Lynn Conway, electricial engineer and computer scientist, co-architect of the VLSI design revolution, and transgender activist, was born #OTD in 1938.

She invented Dynamic Instruction Scheduling at IBM, but IBM fired her when they learned she was transitioning.

Photo: Lynn Conway

Instead of spinning this out into a thread, allow me to point you to Lynn Conway’s website where you can read her story in her own words:
http://ai.eecs.umich.edu/people/conway/BioSketch.html
@mcnees And here’s a detailed explanation that I wrote ten years ago when she was being honoured for her VLSI work http://blog.plain-sense.co.uk/2013/02/meeting-lynn-conway.html
Meeting Lynn Conway

I can clearly remember the evening in late 1999 when the very first email from Professor Lynn Conway plopped into my inbox. In those days ...

@christineburns @mcnees

I was one of the 20-so students who took the very first VLSI-design-for-dummy-engineers course based on the just-issued Mead & Conway book. It was taught at Stanford by a researcher from Xerox PARC. Didn't know anything about them at the time; they were just two names on the book's cover...

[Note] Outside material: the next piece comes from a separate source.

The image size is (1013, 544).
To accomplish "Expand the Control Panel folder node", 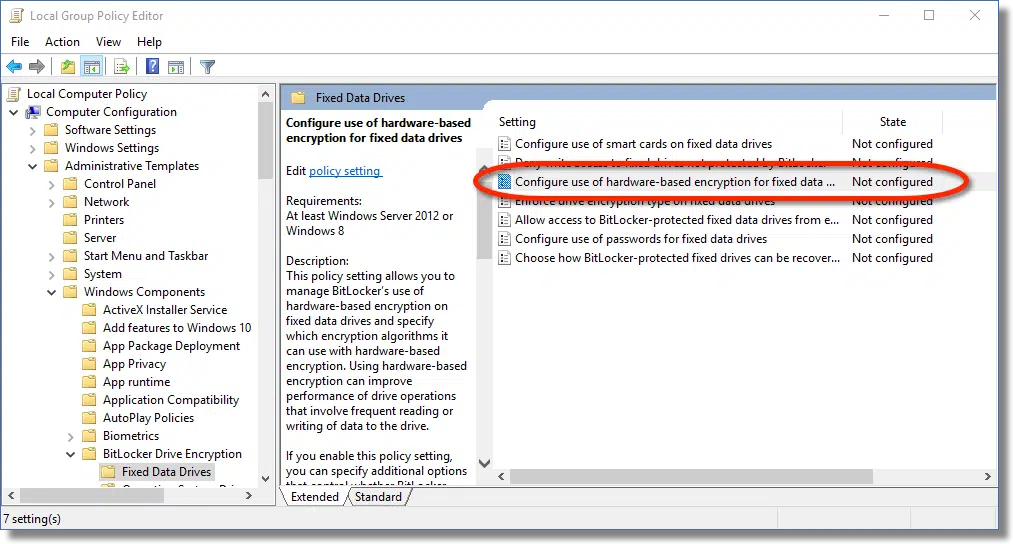I will click(x=51, y=184).
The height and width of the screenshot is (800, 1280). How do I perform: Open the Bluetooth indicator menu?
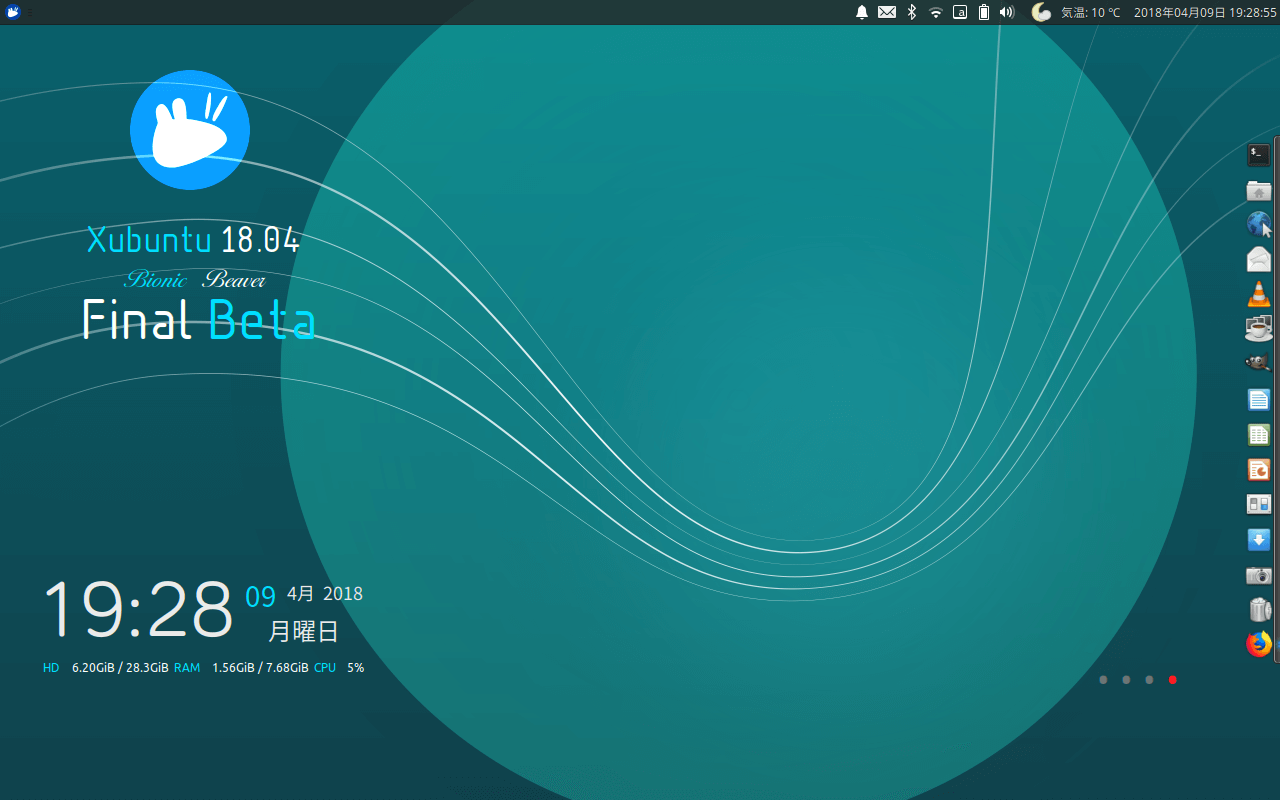911,12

@JorgeStolfi @christineburns @mcnees Xerox Parc invented the mouse
@JorgeStolfi @mcnees @JohnLoader6 The whole user interface paradigm in fact — windows, icons, mouse, pull-down menus (WIMPs)

@christineburns @mcnees @JohnLoader6

To be honest, the mouse and some of those other technologies had been invented a few years prior, by Doug Engelbart at SRI. PARC just produced the first usable computer based on them, the Alto.

(SRI was previously Stanford Research Institute, a for -profit research branch of Stanford University. Its connection was severed and it had its name reduced to an officially meaningless acronym after students protested for military research used in Vietnam.)

@JorgeStolfi If you really want to be a stickler, Bill English (RIP), who worked with Engelbart, invented the mouse.

I knew Doug personally, he was annoyed at having the mouse being misattributed as his invention, even if the mouse was used with NLS. Doug liked giving his colleagues attribution for their creations.

SRI also had cross licensing agreements with SAIL (Stanford AI Lab) not just Xerox PARC, they shared a lot collaboratively, intentionally.